Template: Test communication with access token on sandbox or production (our client is for both systems)

curl --location --request GET "https://ffn-sbx.api.jtl-software.com/api/v1/users/current"
--header "Authorization: Bearer [access_token]"

If you cannot retrieve the user data using this endpoint make sure you have logged into our respective portal website (sandbox, production) at least once as this triggers user creation in the system.

Step 5 - Refresh access_token when it expires

Template: Get a new access token + refresh token with the refresh token

curl --location --request POST "https://oauth2.api.jtl-software.com/token" 
--header "Content-Type: application/x-www-form-urlencoded" 
-u "[client_id]:[client_secret]"
--data-urlencode "grant_type=refresh_token" 
--data-urlencode "refresh_token=[refresh_token]"
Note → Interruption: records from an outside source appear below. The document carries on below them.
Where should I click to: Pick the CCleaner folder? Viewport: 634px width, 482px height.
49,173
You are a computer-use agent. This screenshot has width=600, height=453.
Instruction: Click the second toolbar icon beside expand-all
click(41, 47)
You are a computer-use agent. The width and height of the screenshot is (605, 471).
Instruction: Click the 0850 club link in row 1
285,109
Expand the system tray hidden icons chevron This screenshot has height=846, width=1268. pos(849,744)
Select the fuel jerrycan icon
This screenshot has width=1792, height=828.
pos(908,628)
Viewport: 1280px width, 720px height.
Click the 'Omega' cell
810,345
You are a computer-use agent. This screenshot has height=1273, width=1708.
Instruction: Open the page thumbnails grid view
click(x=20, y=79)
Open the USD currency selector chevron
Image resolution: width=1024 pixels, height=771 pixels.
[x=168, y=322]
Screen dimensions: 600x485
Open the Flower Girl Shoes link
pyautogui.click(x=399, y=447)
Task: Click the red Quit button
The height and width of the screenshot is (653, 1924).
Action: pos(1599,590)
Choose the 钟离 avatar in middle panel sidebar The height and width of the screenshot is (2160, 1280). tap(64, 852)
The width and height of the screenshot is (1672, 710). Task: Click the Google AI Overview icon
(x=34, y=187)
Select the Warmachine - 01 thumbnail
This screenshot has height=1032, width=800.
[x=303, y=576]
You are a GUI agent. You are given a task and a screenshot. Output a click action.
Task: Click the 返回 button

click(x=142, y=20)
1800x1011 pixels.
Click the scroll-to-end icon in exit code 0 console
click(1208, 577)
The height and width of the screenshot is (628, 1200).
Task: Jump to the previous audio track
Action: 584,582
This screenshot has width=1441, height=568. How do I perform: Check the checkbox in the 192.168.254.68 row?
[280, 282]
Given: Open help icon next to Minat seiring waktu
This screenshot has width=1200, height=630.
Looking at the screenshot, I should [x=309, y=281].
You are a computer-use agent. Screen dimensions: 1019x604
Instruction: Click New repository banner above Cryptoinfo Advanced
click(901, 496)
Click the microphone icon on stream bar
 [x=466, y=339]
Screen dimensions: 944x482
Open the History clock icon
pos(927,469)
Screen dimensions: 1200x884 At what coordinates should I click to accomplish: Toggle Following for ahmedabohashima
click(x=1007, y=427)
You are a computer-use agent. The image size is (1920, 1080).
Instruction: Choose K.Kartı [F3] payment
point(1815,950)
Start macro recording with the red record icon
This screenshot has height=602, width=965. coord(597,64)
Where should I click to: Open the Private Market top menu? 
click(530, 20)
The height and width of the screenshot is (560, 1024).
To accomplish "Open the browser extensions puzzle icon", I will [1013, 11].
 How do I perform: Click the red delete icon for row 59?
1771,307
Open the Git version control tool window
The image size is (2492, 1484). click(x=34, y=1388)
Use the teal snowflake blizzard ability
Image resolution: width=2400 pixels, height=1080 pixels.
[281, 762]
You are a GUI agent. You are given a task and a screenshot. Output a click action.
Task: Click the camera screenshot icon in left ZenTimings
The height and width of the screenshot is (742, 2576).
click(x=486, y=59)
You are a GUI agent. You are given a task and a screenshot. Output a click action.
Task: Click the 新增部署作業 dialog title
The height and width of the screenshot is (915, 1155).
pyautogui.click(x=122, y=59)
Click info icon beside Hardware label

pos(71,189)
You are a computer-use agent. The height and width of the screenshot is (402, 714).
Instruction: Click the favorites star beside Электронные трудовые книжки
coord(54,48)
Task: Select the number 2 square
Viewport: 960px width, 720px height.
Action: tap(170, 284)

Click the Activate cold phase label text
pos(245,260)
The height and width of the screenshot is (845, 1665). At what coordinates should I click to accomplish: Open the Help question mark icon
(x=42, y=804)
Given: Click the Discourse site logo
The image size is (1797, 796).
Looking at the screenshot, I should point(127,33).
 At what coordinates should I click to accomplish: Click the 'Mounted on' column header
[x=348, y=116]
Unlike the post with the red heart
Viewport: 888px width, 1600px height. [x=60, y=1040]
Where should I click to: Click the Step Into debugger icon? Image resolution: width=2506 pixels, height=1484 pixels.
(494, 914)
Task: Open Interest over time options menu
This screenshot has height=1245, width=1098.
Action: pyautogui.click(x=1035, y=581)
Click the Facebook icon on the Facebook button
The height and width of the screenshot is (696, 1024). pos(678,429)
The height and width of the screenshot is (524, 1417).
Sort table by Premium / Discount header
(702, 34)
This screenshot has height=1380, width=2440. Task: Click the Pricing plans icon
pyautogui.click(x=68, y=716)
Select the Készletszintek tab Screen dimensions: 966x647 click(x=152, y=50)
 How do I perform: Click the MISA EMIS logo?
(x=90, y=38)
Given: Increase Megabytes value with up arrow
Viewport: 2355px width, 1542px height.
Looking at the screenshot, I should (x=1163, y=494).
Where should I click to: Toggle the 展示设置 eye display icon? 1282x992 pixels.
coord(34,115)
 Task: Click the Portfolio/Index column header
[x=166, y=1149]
Filled with our example values:

curl --location --request POST "https://oauth2.api.jtl-software.com/token"
--header "Content-Type: application/x-www-form-urlencoded"
-u "97170e64-d390-4696-ba46-d6fcef8207de:f364ldUw3wIJFGn3JXE2NpGdAvUSMlmK72gsYg1z"
--data-urlencode "grant_type=refresh_token"
--data-urlencode "refresh_token=def50200a01c0caff50b7db271f8268e3806ab2cce8e28e25f41e5fe9167a6521b47f6ed0dd3dd2d7856e1983ae645b032cf9285e91c1ee535decb0e0ca3e52670773f2737114955267d83db0204f80233214a623fcc36de04127e1cdcda006eaf60cacfb30c80081a8c9314e20117f64639ab5e333301a10173385c1bfc660709fde0b1a3517f8030dfdba8187e53c23c9d5fe9f33c48e11a4aa41bfd9ea1291507ea1bc8c64df32bdc91c61af907c41cf0bb305cae76e68448a85ad65b0a03a23ec35a7e9cc42aadd0792b9d7d187ae028e2759a7f4a0164f94d9baca29779a702f023216631e1e777069cc2bc65fd404f4fcc5818219063beb1717afe159b8110394af9a0d245de960c227b1183d6a745819ac08d92238938da798f702f83a3faf648f07a8a6d1e694c008517fd8be2fa154aab88a3eaacb3cbb1830c4bdee018e06c7f81e68c5844213f1d02372b23a22d99ac06a860748a3db891fd71768d74470c9a5a8571058dd901c888d13cd4481d63a800322614e63d3d8e6fb109ee7e1b1e046cd086ecbc2d4d362ca662e3ac867f21168833abd7a8247b06602197b7da555361efbf07b0afed69f7a558"

The result will be the same format as in step 3. Refresh_tokens are only valid for a single refresh and you will get a new refresh_token every single time that you must persist.

My token is not working!

404 NotFound

You need to log into the respective portal website (sandbox-https://fulfillment-sandbox.jtl-software.com, production-https://fulfillment.jtl-software.com) at least once to trigger user creation.

403 Forbidden

You might be missing scopes in your token and don't have sufficient rights.

401 Forbidden

Incorrect Oauth method. For example, we do not support the Oauth method authorisation "client_credentials grant". The authorisation method "code grant" with user must be used.